Once the victim's files become unusable, the Eq Ransomware delivers a ransom note in the form of an HTM file named README_BACK_FILES.htm, which contains the following ransom note:
'YOUR PERSONAL ID:
[random characters]
YOUR FILES ARE ENCRYPTED!
TO DECRYPT, FOLLOW THE INSTRUCTIONS BELOW.
To recover data you need decryptor.
To get the decryptor you should:
Send 1 crypted test image or text file or document to supportonl@cockh ||| supportonl@airmail.cc
In the letter include your personal ID (look at the beginning of this document).
We will give you the decrypted file and assign the price for decryption all files.
We can decrypt one file in quality the evidence that we have the decoder.
MOST IMPORTANT!!!
Do not contact other services that promise to decrypt your files, this is fraud on their part! They will buy a decoder from us, and you will pay more for his services. No one, except supportonl@cock.li ||| supportonl@airmail.cc, will decrypt your files.

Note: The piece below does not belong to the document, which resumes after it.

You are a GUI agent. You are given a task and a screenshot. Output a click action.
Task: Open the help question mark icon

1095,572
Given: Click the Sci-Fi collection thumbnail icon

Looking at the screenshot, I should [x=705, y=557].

Only supportonl@coek.li III supportonl@airmail.cc can decrypt your files.
Do not trust anyone besides supportonl@cock.li ||| supportonl@airmail.cc
Antivirus programs can delete this document and you can not contact us later.

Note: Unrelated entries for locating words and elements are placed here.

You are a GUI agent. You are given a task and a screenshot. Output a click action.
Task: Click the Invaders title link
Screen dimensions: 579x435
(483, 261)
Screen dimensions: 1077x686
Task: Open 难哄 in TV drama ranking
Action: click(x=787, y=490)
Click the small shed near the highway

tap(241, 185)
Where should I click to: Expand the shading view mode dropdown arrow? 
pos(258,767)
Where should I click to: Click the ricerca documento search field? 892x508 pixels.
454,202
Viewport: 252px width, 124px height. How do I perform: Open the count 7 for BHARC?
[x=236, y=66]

Attempts to self-decrypting files will result in the loss of your data.'
Dealing with the Eq Ransomware Infection
PC security researchers instruct computer users to take steps to protect their data from threats like the Eq Ransomware. To do this, it is decisive to have backup copies of all data. Having copies on the cloud or an external memory device ensures that the victims of the Eq Ransomware attack can restore their data after an attack. Apart from file backups, PC security researchers recommend that computer users install an up-to-date security program.